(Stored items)
*** Block opens ***

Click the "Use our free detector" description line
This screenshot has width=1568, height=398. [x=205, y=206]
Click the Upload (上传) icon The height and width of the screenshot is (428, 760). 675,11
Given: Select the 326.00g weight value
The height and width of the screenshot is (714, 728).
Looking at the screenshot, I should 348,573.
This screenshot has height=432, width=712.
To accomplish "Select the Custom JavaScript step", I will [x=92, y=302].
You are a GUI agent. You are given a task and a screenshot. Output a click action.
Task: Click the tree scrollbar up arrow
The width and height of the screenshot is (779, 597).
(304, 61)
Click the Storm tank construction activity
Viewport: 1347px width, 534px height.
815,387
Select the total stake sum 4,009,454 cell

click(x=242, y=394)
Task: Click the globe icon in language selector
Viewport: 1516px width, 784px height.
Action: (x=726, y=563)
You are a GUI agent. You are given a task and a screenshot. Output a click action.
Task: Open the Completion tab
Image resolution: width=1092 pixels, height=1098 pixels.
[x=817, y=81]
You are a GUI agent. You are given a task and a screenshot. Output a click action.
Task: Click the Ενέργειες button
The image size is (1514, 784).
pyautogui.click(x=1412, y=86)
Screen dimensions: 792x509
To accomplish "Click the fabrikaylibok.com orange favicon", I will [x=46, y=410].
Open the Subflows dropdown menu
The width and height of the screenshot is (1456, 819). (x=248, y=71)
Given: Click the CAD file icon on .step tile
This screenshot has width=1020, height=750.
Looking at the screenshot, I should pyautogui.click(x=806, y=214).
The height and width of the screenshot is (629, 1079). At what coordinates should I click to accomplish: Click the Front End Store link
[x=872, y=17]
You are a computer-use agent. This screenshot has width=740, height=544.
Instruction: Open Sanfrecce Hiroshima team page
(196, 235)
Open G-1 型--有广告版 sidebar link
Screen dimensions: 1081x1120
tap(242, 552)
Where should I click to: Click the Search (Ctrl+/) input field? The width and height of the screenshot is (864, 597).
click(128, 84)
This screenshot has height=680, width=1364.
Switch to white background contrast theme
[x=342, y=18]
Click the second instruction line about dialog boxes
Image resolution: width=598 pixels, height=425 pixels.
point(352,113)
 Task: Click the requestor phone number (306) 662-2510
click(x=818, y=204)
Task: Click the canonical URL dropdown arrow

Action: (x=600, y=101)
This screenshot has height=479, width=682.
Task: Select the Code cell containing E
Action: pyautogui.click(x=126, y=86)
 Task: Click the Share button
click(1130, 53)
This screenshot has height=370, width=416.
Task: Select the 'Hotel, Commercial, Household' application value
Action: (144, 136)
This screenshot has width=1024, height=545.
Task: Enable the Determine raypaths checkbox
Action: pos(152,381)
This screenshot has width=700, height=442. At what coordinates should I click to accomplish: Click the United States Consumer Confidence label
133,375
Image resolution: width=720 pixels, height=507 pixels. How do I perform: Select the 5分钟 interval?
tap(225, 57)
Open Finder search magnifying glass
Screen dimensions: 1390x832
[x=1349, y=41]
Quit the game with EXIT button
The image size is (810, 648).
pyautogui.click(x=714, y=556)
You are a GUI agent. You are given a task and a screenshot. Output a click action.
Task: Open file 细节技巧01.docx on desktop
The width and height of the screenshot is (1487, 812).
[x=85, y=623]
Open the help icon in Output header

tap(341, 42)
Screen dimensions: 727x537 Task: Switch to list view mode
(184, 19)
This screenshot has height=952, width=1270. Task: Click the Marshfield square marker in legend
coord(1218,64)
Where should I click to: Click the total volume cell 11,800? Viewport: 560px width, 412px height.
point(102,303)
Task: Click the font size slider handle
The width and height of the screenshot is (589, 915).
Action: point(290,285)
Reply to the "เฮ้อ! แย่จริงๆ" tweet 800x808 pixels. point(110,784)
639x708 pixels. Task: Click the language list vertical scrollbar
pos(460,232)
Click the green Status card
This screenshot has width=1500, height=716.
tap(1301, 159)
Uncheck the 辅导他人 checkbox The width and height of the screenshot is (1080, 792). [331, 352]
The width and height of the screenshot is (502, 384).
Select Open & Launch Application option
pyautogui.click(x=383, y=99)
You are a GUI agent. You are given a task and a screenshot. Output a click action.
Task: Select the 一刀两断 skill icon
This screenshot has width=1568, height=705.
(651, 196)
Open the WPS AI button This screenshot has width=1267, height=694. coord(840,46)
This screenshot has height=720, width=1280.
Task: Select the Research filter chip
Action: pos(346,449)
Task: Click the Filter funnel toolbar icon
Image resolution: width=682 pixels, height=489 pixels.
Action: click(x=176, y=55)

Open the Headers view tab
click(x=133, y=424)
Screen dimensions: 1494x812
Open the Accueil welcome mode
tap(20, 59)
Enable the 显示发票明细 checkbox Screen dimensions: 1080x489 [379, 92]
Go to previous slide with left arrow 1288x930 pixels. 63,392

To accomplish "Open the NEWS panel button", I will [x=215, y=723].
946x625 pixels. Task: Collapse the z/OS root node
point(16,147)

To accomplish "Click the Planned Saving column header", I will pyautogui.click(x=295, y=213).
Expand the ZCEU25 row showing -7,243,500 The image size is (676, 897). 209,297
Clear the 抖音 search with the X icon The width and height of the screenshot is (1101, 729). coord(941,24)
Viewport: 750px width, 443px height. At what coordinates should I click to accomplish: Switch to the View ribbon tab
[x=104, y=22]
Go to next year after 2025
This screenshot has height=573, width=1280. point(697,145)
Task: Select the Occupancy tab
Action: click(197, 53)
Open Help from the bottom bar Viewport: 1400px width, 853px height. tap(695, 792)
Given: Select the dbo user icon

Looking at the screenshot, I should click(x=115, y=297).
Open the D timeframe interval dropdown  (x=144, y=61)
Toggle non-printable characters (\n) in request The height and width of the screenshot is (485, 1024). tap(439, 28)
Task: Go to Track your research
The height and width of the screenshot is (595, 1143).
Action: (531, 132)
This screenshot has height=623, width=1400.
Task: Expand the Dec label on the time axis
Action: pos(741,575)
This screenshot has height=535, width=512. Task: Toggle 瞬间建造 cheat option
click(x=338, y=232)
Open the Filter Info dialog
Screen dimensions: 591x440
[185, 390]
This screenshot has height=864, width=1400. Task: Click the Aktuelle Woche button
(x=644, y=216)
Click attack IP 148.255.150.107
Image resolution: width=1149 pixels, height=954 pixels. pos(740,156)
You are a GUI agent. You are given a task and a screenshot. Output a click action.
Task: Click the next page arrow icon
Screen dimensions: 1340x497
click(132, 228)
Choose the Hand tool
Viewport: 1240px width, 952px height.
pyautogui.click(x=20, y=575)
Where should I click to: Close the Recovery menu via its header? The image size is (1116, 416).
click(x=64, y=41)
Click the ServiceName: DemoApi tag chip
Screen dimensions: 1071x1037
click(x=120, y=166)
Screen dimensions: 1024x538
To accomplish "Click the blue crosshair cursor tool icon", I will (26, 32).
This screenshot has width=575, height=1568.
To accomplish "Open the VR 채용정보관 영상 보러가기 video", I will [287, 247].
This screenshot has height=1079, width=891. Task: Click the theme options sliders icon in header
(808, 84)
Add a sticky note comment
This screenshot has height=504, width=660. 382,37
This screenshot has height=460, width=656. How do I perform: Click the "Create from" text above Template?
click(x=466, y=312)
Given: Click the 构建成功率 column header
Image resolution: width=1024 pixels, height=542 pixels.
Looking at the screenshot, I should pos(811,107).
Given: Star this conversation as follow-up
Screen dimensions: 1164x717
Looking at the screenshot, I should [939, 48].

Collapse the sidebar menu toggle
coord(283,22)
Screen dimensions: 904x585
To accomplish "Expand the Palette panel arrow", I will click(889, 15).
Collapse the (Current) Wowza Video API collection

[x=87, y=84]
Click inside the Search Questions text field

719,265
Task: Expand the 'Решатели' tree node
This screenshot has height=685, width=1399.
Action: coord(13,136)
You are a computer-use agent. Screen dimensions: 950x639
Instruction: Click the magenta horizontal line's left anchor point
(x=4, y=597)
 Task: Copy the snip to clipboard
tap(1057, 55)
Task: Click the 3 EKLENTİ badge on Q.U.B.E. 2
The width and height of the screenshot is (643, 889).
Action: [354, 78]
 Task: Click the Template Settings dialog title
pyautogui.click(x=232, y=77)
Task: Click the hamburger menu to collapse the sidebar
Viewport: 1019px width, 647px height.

*** Block closes ***

**Assigned task**
Counting only lines that hold the string "panel", give the number of such lines in the records. Write nothing else.

**Worked solution**
2